Between two such temperaments the touch and the tone together made an extraordinary demonstration. Finlay, with an obvious effort, let it lie upon him. The tension of his body relaxed, that of his soul he covered, leaning forward and burying his head in his hands.

“Will you say I have no claim to speak?” asked Dr Drummond, and met silence. “It is upon my lips to beg you not to send that letter, Finlay.” He took his hand from the young man’s shoulder, inserted a thumb in each of his waistcoat pockets, and resumed his walk.

“On my own account I must send it,” said Finlay. “On Miss Murchison’s—she bids me to. We have gone into the matter together.”

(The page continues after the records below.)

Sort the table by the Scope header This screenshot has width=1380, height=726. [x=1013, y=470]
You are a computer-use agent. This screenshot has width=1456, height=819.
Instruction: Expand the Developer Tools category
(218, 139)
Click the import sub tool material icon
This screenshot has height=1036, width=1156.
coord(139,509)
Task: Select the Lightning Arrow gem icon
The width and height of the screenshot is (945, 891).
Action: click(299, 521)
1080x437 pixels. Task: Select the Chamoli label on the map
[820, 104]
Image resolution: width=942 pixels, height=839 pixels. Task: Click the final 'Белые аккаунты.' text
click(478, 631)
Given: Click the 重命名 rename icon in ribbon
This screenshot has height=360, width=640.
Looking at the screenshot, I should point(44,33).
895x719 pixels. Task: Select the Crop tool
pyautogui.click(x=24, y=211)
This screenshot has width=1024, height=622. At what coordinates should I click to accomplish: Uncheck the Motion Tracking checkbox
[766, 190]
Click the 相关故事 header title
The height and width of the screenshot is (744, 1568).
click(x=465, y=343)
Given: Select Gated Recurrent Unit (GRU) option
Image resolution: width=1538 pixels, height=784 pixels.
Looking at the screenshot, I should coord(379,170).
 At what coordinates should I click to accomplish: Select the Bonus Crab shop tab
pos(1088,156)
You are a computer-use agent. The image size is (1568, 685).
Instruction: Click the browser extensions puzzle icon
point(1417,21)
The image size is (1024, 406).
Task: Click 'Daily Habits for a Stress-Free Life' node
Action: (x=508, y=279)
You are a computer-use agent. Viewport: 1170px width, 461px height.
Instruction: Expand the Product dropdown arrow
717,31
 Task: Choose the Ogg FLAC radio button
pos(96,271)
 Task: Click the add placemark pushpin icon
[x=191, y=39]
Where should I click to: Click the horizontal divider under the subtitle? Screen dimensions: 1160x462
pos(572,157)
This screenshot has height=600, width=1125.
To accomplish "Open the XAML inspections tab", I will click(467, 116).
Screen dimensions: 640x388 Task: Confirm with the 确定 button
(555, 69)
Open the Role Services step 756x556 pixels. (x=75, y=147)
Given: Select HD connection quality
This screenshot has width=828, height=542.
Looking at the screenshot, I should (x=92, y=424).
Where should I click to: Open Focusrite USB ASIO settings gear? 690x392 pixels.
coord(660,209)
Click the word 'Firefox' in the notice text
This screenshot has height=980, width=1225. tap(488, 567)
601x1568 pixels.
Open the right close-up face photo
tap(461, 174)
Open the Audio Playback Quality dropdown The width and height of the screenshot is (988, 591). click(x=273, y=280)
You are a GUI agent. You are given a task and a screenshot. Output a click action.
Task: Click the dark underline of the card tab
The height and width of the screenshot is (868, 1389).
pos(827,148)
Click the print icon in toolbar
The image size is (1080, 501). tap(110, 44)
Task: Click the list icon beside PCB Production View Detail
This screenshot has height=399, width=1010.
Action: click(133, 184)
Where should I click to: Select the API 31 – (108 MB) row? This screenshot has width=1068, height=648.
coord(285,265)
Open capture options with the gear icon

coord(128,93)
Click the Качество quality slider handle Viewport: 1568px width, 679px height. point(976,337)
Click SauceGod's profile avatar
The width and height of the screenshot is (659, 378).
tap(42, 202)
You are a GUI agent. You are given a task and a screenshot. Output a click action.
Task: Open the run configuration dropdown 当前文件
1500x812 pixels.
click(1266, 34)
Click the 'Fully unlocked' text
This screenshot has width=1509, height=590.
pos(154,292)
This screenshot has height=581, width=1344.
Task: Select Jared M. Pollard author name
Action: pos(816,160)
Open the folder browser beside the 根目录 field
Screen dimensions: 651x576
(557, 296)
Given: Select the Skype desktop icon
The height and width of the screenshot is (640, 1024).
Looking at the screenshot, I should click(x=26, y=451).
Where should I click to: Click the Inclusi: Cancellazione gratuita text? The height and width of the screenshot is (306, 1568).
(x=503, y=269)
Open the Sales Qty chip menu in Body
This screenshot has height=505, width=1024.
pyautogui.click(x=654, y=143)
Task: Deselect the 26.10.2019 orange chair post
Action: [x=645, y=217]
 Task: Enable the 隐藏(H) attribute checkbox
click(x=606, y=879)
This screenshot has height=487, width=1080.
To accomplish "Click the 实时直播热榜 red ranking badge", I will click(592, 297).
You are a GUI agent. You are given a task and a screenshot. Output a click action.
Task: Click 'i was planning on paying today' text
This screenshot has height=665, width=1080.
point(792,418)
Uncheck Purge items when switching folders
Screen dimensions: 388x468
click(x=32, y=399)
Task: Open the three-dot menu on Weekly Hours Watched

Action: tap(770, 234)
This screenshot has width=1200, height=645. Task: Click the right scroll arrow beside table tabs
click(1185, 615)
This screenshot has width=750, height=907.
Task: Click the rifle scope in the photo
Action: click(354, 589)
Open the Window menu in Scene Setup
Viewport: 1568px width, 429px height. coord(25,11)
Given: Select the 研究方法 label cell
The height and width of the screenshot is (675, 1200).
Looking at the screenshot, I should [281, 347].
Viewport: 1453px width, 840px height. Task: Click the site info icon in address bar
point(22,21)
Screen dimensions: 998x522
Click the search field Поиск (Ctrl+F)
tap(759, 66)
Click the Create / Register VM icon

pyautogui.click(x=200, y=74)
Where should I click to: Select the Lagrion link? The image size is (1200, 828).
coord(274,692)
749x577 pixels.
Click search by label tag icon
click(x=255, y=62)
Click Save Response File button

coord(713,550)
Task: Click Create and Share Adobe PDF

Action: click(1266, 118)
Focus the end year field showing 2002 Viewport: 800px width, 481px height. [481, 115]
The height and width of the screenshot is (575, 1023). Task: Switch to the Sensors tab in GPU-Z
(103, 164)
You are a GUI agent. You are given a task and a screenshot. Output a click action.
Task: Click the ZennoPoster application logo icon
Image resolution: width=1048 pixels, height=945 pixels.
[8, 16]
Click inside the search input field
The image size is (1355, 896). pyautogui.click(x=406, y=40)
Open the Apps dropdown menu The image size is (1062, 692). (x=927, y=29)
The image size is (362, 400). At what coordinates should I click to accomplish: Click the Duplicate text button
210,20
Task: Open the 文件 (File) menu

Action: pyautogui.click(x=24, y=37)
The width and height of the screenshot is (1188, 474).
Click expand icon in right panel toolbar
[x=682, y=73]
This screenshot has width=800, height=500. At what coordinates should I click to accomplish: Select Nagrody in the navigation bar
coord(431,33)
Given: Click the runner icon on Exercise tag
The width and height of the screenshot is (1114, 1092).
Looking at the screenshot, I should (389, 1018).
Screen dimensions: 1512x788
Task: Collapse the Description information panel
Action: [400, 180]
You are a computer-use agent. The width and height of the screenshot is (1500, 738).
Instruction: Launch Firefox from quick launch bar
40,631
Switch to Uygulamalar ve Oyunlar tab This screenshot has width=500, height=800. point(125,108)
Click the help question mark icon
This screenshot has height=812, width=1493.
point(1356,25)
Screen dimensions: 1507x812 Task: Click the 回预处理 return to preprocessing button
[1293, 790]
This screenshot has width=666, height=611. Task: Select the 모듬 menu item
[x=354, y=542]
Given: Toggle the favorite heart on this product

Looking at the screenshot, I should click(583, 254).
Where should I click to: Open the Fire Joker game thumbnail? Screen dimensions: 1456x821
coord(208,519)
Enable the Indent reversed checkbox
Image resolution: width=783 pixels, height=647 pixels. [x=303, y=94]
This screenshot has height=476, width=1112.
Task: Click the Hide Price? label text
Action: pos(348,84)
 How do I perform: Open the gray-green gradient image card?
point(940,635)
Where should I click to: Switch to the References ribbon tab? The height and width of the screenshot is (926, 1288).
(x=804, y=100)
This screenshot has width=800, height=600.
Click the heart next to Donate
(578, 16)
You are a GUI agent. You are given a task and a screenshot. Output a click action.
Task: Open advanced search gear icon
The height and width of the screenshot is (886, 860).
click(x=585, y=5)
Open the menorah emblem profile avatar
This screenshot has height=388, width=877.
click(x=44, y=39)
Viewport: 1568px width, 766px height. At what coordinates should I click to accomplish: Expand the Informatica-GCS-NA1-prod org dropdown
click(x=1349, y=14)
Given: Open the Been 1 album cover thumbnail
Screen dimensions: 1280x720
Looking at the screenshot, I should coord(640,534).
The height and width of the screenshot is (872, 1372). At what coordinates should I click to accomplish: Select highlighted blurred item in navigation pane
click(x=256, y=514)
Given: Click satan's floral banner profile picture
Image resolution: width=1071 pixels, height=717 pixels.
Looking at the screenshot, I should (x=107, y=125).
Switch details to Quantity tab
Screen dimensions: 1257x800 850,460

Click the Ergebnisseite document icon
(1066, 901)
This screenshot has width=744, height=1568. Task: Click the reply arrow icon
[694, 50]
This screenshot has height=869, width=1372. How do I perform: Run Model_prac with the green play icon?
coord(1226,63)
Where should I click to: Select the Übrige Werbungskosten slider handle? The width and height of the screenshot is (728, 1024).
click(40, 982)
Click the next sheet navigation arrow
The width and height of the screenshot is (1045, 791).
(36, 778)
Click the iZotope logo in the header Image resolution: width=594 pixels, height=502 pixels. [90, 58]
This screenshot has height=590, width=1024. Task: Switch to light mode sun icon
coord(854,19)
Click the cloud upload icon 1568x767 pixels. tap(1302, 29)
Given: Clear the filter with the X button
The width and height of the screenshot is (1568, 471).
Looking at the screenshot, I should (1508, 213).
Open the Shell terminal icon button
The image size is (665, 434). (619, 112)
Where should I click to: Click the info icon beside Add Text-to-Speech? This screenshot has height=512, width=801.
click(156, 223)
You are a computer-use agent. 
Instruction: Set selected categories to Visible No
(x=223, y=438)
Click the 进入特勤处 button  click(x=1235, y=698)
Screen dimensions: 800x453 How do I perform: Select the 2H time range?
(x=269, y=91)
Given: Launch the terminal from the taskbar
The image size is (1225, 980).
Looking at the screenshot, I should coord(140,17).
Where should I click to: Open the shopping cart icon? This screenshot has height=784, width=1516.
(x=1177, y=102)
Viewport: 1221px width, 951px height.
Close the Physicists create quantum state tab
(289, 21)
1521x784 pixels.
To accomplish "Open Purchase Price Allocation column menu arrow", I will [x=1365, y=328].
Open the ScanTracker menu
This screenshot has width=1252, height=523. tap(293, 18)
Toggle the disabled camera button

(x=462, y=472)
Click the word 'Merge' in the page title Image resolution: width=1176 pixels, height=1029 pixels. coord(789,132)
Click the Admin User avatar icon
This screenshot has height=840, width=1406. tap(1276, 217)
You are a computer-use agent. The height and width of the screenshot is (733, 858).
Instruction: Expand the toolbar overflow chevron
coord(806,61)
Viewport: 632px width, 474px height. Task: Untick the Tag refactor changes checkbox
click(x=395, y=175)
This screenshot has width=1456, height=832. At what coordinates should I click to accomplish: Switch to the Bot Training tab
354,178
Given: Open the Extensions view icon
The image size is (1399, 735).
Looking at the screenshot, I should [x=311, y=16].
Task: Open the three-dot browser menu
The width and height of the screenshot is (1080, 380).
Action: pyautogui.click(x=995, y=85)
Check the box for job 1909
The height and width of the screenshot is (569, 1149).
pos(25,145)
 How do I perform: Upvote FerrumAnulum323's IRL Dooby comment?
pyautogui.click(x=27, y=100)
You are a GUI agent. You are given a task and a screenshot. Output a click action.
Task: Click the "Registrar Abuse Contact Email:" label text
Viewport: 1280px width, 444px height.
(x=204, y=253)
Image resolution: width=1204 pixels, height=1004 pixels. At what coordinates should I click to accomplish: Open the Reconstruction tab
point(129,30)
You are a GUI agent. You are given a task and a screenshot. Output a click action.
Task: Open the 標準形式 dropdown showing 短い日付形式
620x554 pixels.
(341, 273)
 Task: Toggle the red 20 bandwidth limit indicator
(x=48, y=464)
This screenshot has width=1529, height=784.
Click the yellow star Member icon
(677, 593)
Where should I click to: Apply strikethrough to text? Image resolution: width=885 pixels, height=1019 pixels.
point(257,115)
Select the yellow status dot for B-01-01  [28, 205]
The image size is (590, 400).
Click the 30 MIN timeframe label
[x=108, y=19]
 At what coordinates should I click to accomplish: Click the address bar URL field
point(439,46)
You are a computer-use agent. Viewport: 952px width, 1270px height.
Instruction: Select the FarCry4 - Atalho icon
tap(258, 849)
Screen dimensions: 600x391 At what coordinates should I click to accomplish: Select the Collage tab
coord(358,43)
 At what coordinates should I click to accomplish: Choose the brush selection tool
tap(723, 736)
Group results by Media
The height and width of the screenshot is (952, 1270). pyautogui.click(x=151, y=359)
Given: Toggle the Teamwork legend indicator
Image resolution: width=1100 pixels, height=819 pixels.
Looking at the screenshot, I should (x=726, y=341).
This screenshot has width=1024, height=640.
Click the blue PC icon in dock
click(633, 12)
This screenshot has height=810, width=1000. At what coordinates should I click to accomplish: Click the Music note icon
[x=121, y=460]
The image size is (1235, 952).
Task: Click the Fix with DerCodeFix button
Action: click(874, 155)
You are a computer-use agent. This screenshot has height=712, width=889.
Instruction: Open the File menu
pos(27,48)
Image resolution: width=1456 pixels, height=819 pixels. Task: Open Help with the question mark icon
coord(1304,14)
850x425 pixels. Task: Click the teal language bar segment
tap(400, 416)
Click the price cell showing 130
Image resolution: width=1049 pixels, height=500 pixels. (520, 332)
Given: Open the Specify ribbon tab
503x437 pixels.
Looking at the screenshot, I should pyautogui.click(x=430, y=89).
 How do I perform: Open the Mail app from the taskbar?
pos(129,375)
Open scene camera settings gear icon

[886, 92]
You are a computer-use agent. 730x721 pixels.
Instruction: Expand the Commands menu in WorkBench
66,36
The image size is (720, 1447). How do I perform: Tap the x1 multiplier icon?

“I can imagine what you made of it together. There’s a good deal of her father in Advena. He would be the last man to say a word for himself. You told her this tale you have told me, and she told you to get Miss Christie out and marry her without delay, eh? And what would you expect her to tell you—a girl of that spirit?”

“I cannot see why pride should influence her.”

“Then you know little about women. It was pride, pure and simple, Finlay, that made her tell you that—and she’ll be a sorry woman if you act on it.”

“No,” said Finlay, suddenly looking up, “I may know little about women, but I know more about Advena Murchison than that. She advised me in the sense she thought right and honourable, and her advice was sincere. And, Dr Drummond, deeply as I feel the bearing of Miss Murchison’s view of the matter, I could not, in any case, allow my decision to rest upon it. It must stand by itself.”

“You mean that your decision to marry to oblige your aunt should not be influenced by the fact that it means the wrecking of your own happiness and that of another person. I can’t agree, Finlay. I spoke first of Advena Murchison because her part and lot in it are most upon my heart. I feel, too, that someone should put her case. Her own father would never open his lips. If you’re to be hauled over the coals about this I’m the only man to do it. And I’m going to.”

A look of sharp determination came into the minister’s eyes; he had the momentary air of a small Scotch terrier with a bidding. Finlay looked at him in startled recognition of another possible phase of his dilemma; he thought he knew it in every wretched aspect. It was a bold reference of Dr Drummond’s; it threw down the last possibility of withdrawal for Finlay; they must have it out now, man to man, with a little, perhaps, even in that unlikely place, of penitent to confessor. It was an exigency, it helped Finlay to pull himself together, and there was something in his voice, when he spoke, like the vibration of relief.

“I am pained and distressed more than I have any way of telling you, sir,” he said, “that—the state of feeling—between Miss Murchison and myself should have been so plain to you. It is incomprehensible to me that it should be so, since it is only very lately that I have understood it truly myself. I hope you will believe that it was the strangest, most unexpected, most sudden revelation.”